Páscoa: um desafio e um apelo

A Páscoa, como celebração, é um dom, uma graça, mas é também um desafio e um apelo. Por isso, temos a Quaresma para nos preparamos a sério. Não podemos reduzir a grandeza do mistério da Páscoa (da Ressurreição gloriosa do Senhor) às prendas, aos enfeites e arranjos ou mesmo à missa, com cânticos bonitos. Não podemos reduzir a Páscoa ao seu aspecto exterior, mas sim saborear o seu interior e as suas exigências evangélicas.

A Páscoa é escola de vida de muitos ensinamentos, é um convite que o Senhor nos faz a uma vida diferente: mais justa, mais solidária para com os outros.

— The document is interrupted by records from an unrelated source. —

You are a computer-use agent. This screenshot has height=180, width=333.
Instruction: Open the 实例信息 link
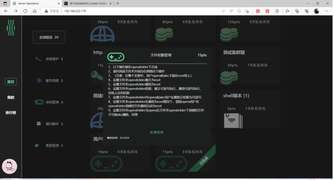click(x=157, y=132)
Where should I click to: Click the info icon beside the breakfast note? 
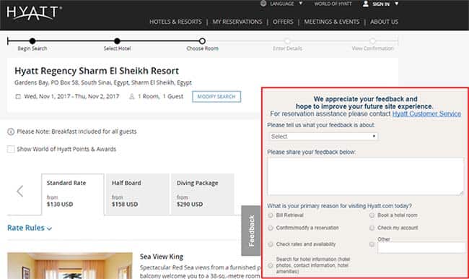(x=11, y=132)
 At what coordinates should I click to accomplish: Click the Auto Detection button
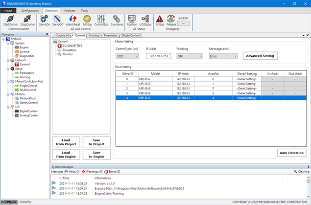pyautogui.click(x=291, y=153)
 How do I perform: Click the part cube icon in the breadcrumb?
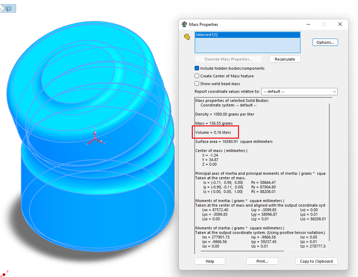pyautogui.click(x=9, y=8)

A Páscoa é nascer de novo e optar por Deus, pelo Seu amor, pela sua Palavra, pelas suas exigências.

Não há Páscoa se não abrirmos o coração ao próximo, se não amarmos de verdade os nossos irmãos, se continuarmos egoístas e avarentos, comodistas, instalados, agressivos e rancorosos, fazendo acepção de pessoas…

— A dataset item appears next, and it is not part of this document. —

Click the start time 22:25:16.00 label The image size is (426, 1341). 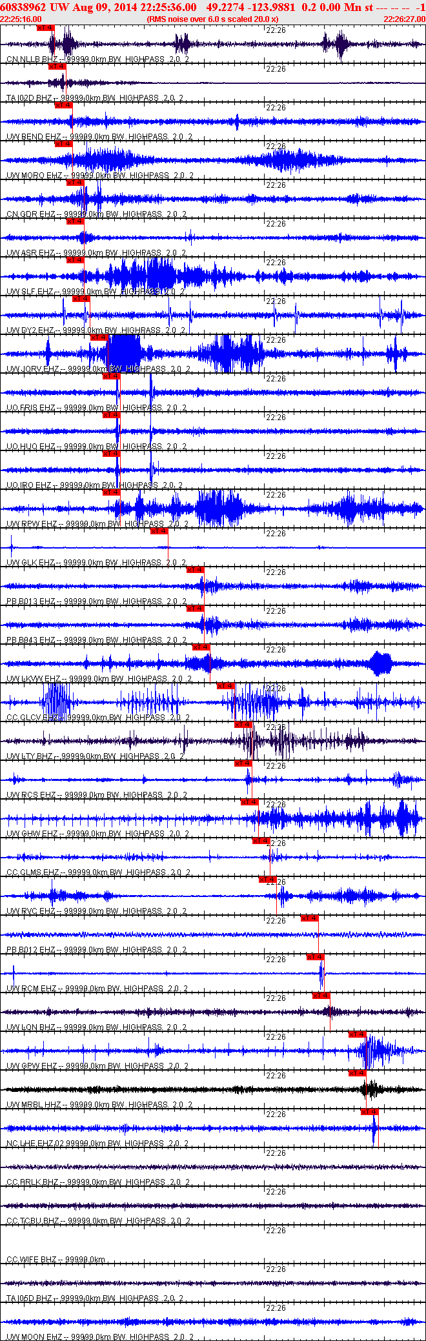coord(21,19)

Precisamos de descobrir o rosto de Jesus Ressuscitado em todos os que sofrem e vivem na dor e na pobreza. Enquanto houver estômagos vazios, gente a viver à fome e com grandes necessidades económicas, não há Páscoa. Enquanto houver lares sem amor, sem união, caminhando para o divórcio não há Páscoa. Enquanto se matarem crianças com o crime do aborto, enquanto morrem de fome tantos inocentes não há Páscoa. Enquanto se cometerem injustiças, se violarem os direitos humanos e não respeitarem a dignidade de cada pessoa, não há Páscoa.

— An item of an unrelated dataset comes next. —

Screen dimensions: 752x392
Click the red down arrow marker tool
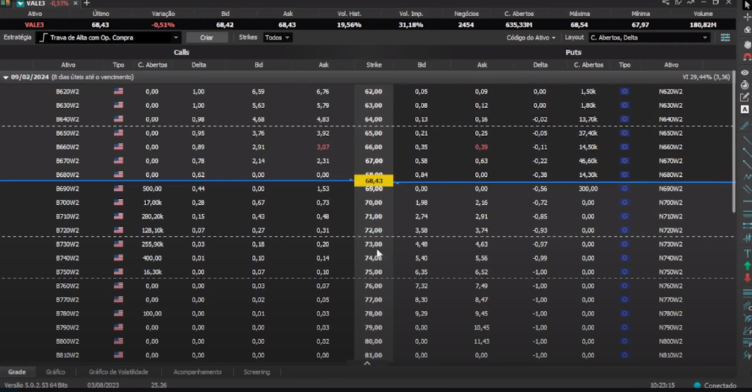point(747,279)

Enquanto houver mães solteiras injuriadas e desprezadas, enquanto houver órfãos sem carinho, sem amor, enquanto houver idosos abandonados e sós, não há Páscoa. Enquanto Deus não tiver lugar em todos corações e em tantas vidas, enquanto Jesus não for o centro polarizador da vida dos homens não há Páscoa. Enquanto houver casas, famílias sem amor, sem pão, sem emprego, sem paz, sem meios de cultura, não há Páscoa. Enquanto no coração dos homens houver ódio, rancores, vinganças, depravação moral, mentira, não há Páscoa. Enquanto uns enriquecerem á custa da exploração dos outros, através da fraude e da injustiça e outros viverem cada vez mais pobres e miseráveis, não há Páscoa. Enquanto alguns homens da Igreja estiverem mais preocupados consigo, com a sua imagem, com o seu prestígio, com a sua conta bancária e não forem homens pobres, simples servos dos homens, não há Páscoa.

Saibamos comprometer a vida e o amor a Deus e ao próximo e, para que possa haver Páscoa todos os dias, dá-nos Senhor a graça de celebrar uma Páscoa cristã; dá-nos a graça de nos abrirmos aos outros, a graça de Te acolhermos no quotidiano da nossa vida.